In summary, the two-stage, model-based approach to forecast verification appears to provide a potentially attractive alternative to the traditional data-based approach, at least in the context of the VP considered here. The model-based approach achieved a substantial reduction in the dimensionality of the underlying VP, apparently without appreciable loss of information in the underlying VDS concerning aspects of forecast quality. Moreover, it proved to be possible to describe basic aspects of forecasting performance in terms of model parameters and to use these parameters to evaluate and compare samples of PoP forecasts. This result supports the notion that model parameters can serve as verification measures. Taken together, these two results suggest that the model-based approach can substantially increase the degree of completeness and comprehensibility of the verification process in high-dimensional VPs. In addition, it appears that the model-based approach is also effective in reducing the impact of sampling variability on comparative evaluations.

In evaluating and comparing the data-based and model-based approaches to forecast verification, several considerations should be kept in mind. First, in the data-based approach, the basic inputs to the verification process are the empirical relative frequencies of forecasts and/or observations (i.e., the raw data that constitutes the underlying VDS). In the model-based approach, on the other hand, the basic inputs are relative frequencies of forecasts and/or observations derived from one or more models of the VDS. In effect, it is modeled forecasts rather than raw forecasts that are verified when the model-based approach is applied to VPs.
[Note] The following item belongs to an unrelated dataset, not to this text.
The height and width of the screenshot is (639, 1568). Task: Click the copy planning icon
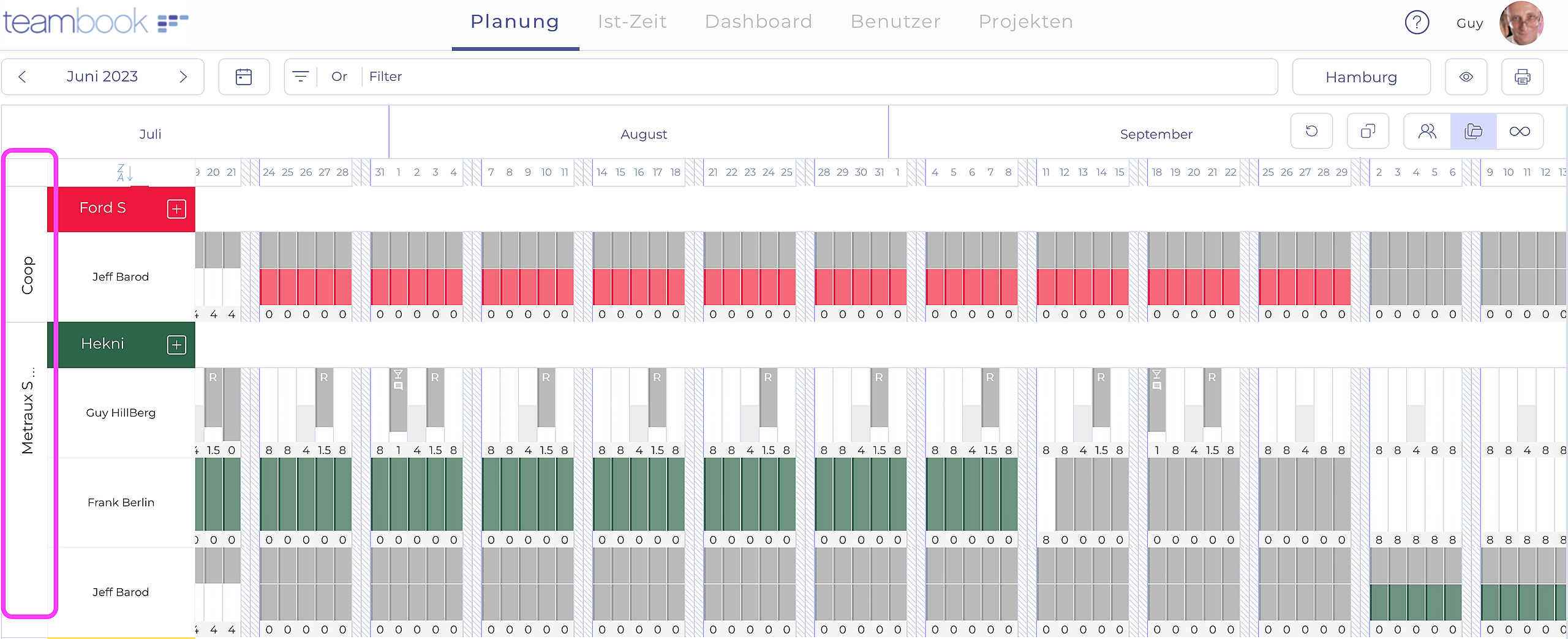pyautogui.click(x=1368, y=131)
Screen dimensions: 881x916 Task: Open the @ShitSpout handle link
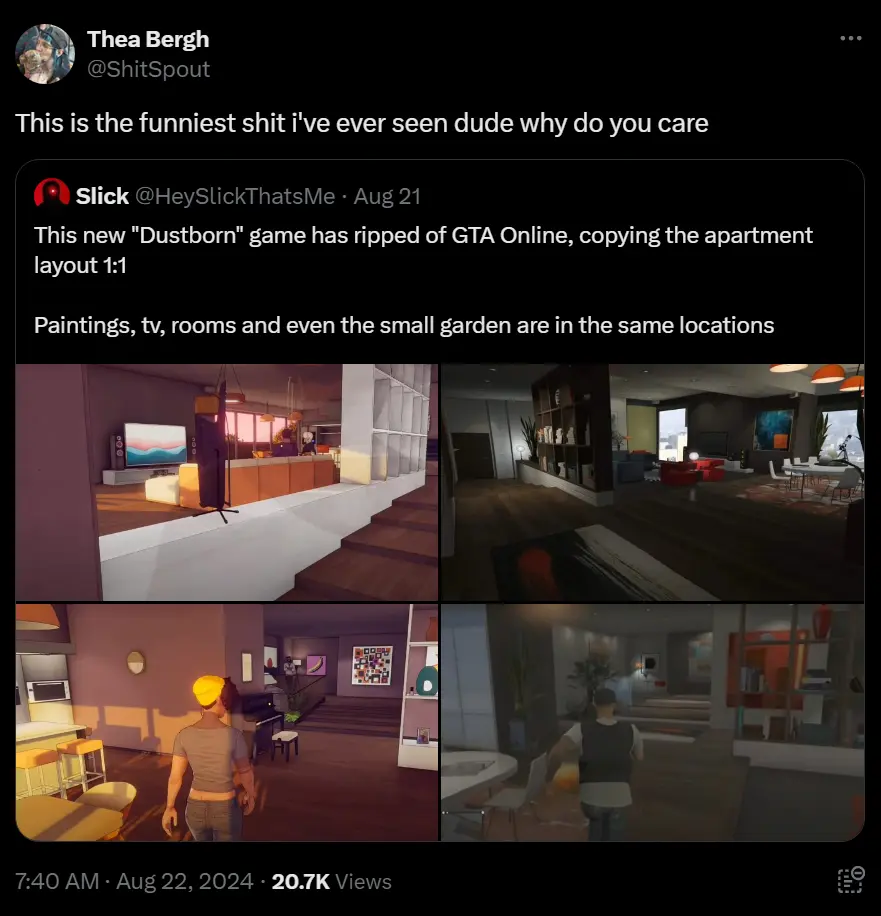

A potential pitfall of this approach could be that interesting or important details of the empirical joint distribution might be smoothed over by the statistical modeling process.

Second, the difference between qualitative assessments of forecasting performance and fully quantitative assessments of forecasting performance should be kept in mind. In the data-based approach to verification problems involving PoP forecasts, quantitative assessments are usually limited to the calculation of at most two or three measures of aspects of quality. Clearly, this approach fails to respect the dimensionality of all but the simplest verification problems. The data-based approach may also include the visual inspection of reliability and/or sharpness diagrams, which taken together depict the PoP verification problem considered here in its full dimensionality. However, this inspection constitutes only a qualitative assessment of forecasting performance in terms of these aspects of quality. The model-based approach, on the other hand, provides a parsimonious framework in which forecasting performance can be evaluated quantitatively in its full (modeled) dimensionality.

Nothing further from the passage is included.